A Plant Sciences major, Hunter was inspired by a promising sustainable turf management technology invented by one of his professors—so inspired that after some thorough researching, he applied for the Happy Valley Launchbox, Penn State Summer Founders Program, and Ben Franklin TechCelerator to help him materialize his vision. All three accelerator programs accepted him.

What resulted was Phospholutions and its flagship product RhizoSorb, a turf maintenance product with a plethora of unique benefits. RhizoSorb provides a more stable source of nutrients for better and deeper root growth. It also soaks up and holds fertilizer in the soil, reducing up to 98% of fertilizer from washing away and causing damage to aquatic ecosystems. Because of this, it even pays for itself over time.

“Fertilizer is the largest expense for turf maintenance behind labor,” Hunter explains. “Being applied once a year and building in the soil over time, RhizoSorb will significantly reduce the amount of fertilizer and water needed. It’s a product that sells itself.”

And sell itself it has. Phospholutions has now officially launched RhizoSorb to the market in the turf industry. It is currently being used on golf courses, athletic fields, and residential and commercial lawns in 13 states. In May, Penn State celebrated RhizoSorb’s first full-course application to none other than the Penn State Golf Courses.

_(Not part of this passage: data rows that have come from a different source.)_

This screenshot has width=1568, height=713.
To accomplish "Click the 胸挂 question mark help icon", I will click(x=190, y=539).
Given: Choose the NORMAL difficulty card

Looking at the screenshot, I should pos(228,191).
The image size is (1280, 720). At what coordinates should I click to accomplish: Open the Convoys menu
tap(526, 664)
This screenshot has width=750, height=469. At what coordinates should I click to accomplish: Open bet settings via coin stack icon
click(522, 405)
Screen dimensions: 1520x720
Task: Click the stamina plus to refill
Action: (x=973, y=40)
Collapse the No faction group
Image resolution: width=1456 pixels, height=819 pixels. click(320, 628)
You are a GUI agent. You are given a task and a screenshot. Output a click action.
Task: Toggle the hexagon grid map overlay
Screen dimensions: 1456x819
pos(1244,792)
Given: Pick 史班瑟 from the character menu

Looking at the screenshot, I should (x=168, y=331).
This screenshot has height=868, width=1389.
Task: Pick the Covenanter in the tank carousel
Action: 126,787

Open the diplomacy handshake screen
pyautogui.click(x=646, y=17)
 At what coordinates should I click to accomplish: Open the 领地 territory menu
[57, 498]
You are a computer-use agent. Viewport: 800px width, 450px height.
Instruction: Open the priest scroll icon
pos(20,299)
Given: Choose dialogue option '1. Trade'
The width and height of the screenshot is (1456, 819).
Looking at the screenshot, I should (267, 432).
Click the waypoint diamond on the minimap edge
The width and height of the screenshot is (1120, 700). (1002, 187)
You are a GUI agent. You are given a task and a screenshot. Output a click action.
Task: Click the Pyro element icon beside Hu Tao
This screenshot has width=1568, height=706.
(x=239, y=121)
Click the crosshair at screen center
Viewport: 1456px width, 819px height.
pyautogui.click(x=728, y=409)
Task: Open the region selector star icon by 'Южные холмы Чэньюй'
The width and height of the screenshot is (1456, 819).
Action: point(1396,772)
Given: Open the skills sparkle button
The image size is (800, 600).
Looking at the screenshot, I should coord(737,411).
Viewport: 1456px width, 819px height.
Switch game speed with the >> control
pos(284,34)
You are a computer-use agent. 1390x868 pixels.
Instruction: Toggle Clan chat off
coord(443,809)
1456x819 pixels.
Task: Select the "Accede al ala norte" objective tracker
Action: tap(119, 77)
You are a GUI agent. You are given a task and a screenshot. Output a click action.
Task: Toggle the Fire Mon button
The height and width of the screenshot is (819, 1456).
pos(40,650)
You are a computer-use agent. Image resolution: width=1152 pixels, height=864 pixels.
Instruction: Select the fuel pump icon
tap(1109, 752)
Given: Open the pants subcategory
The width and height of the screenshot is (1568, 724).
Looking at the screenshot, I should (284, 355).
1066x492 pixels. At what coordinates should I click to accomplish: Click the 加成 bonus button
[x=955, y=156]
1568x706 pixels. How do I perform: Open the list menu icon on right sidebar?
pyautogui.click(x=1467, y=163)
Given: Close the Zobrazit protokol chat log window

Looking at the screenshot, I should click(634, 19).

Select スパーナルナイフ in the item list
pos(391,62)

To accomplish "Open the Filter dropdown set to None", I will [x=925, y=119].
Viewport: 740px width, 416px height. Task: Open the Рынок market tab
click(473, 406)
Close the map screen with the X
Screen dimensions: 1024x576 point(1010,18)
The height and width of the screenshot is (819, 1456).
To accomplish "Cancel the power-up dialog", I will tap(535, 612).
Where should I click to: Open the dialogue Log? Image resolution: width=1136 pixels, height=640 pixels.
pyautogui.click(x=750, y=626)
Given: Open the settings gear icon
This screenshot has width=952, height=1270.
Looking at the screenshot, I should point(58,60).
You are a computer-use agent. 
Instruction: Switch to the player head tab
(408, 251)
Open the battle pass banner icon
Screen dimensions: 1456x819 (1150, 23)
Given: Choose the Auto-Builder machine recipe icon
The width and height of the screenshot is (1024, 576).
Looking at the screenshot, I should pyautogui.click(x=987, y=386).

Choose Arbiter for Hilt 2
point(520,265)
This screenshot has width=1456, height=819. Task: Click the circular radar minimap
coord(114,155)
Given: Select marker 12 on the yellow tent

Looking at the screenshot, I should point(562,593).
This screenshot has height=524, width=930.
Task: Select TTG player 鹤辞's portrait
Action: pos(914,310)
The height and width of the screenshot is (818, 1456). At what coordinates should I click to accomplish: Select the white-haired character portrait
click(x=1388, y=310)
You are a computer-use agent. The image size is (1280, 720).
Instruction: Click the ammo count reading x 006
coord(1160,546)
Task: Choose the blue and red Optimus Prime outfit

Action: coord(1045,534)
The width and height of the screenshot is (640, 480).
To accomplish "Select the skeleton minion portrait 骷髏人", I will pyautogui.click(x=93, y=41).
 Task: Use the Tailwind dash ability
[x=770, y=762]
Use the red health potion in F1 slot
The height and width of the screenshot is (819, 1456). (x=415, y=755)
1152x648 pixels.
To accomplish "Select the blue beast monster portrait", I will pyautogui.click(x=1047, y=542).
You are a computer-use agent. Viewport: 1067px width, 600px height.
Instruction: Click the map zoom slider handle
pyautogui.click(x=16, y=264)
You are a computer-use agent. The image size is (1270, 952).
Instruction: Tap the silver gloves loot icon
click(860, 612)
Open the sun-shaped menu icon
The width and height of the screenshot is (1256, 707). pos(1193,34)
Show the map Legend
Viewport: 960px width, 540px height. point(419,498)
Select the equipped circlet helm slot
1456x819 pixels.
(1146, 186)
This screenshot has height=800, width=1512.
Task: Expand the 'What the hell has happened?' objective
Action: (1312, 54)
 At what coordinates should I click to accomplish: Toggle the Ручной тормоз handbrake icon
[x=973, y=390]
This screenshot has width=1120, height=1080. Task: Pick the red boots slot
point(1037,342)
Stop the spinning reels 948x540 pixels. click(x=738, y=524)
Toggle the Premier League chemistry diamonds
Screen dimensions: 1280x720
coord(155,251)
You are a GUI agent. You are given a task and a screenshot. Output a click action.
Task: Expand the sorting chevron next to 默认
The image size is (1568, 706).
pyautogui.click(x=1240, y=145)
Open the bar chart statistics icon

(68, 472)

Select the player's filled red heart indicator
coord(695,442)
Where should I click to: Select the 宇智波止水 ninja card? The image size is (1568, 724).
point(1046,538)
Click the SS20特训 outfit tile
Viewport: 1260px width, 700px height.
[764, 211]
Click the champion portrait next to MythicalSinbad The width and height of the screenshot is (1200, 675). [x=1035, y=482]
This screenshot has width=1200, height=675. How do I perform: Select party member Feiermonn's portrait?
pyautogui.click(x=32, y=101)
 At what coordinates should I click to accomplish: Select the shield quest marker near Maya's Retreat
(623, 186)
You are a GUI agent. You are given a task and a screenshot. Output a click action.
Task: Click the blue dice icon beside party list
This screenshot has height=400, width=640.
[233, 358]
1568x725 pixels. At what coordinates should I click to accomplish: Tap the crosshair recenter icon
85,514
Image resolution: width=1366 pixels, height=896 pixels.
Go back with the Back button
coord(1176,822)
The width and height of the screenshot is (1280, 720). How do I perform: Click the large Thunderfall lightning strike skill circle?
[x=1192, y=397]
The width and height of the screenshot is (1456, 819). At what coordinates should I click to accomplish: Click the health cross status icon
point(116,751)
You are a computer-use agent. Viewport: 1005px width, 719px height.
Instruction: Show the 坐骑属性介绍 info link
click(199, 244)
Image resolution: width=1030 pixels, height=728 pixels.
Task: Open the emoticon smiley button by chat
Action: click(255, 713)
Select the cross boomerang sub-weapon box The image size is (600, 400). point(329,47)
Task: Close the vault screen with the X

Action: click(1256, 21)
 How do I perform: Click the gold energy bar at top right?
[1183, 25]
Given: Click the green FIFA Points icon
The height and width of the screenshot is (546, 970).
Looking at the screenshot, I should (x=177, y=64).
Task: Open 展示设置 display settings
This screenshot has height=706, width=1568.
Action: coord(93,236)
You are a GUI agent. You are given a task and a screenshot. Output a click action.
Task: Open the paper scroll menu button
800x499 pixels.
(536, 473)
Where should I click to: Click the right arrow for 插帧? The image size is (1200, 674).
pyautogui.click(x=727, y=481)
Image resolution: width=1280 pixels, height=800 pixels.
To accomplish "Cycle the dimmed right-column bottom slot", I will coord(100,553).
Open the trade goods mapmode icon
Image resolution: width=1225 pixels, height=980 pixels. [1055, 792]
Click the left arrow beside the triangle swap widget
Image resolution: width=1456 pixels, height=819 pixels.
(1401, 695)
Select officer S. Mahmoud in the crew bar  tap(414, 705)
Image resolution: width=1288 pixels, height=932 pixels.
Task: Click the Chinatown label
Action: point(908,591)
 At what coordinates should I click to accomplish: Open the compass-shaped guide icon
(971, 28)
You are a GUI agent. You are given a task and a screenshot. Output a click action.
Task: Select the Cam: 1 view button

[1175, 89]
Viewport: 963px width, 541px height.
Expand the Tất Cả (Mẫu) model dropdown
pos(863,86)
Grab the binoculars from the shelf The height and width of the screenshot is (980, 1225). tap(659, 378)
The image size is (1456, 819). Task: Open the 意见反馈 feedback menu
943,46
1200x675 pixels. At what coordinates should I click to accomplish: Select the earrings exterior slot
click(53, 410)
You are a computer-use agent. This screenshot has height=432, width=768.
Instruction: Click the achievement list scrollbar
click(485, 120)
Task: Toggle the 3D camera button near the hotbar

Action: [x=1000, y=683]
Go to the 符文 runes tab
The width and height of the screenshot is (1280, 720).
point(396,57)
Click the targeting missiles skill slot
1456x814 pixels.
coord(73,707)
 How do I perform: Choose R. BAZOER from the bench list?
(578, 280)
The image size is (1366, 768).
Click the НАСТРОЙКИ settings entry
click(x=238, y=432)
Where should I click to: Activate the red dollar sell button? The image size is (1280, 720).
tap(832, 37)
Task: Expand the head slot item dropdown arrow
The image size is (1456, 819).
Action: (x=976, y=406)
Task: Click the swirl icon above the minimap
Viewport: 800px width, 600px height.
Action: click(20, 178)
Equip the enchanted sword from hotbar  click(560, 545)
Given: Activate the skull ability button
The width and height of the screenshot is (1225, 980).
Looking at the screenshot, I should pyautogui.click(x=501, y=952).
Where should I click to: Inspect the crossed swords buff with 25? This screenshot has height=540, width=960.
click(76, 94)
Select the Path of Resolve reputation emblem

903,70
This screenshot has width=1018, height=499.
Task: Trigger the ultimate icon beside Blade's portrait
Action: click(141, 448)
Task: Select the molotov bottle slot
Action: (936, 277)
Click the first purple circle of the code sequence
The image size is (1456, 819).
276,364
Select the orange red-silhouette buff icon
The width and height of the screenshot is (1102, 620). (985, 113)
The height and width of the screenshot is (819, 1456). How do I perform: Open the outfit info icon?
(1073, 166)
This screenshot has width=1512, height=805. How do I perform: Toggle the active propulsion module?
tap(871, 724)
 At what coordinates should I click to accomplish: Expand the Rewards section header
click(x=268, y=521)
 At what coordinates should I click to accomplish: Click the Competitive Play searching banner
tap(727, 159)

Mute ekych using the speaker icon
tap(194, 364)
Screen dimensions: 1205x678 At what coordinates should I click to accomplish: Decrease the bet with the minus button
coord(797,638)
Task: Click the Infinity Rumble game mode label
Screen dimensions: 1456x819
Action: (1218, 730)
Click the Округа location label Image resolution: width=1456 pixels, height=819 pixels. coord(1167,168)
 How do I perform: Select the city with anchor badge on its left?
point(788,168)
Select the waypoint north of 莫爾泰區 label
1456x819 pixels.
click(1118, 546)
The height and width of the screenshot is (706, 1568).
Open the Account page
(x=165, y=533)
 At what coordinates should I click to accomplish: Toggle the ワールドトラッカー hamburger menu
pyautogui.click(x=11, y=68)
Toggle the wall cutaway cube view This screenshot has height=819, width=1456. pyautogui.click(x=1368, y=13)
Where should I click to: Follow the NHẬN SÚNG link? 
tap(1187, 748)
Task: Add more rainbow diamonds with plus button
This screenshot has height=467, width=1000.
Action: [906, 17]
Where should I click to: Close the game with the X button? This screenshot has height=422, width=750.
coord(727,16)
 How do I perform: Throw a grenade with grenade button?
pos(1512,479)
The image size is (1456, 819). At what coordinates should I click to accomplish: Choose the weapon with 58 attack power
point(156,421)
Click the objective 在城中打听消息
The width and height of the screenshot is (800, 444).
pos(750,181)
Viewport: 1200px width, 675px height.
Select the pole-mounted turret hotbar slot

Hunter, who attended Lemont/Houserville Elementary, Park Forest Middle School and State High, has no doubt that State High’s resources were crucial to how his early success has panned out.

“Every time someone asks me how I got involved in my field at such an early age, I always respond that my high school was amazing and offered such a variety of classes that allowed me to discover exactly what I wanted to do with my career,” says Hunter. “When I showed up for orientation at Penn State, I knew exactly what major and minors I wanted to pursue.”

Hunter points out that it’s unique enough to know what you want to do with your life when you first get to college, let alone early in high school.

“It was State High classes, like botany with Mrs. Knight or horticulture with Mr. Heasley, that allowed me to teach elementary students how to grow lettuce in a hydroponic system indoors my senior year,” he says. “It turns out, the next two years I’d spend my mornings in the greenhouses by the Creamery building commercial-sized hydroponic systems.”

Phospholutions is moving full steam ahead, having launched other home and garden products and started the process of getting organic certification. The company recently grew to ten people plus a scientific advisory board, and is in the early stages of working with some large companies on remediation projects in severely polluted bodies of water.

“We are moving much quicker than we’ve ever anticipated,” says Hunter, “and we’re excited to keep the momentum going!”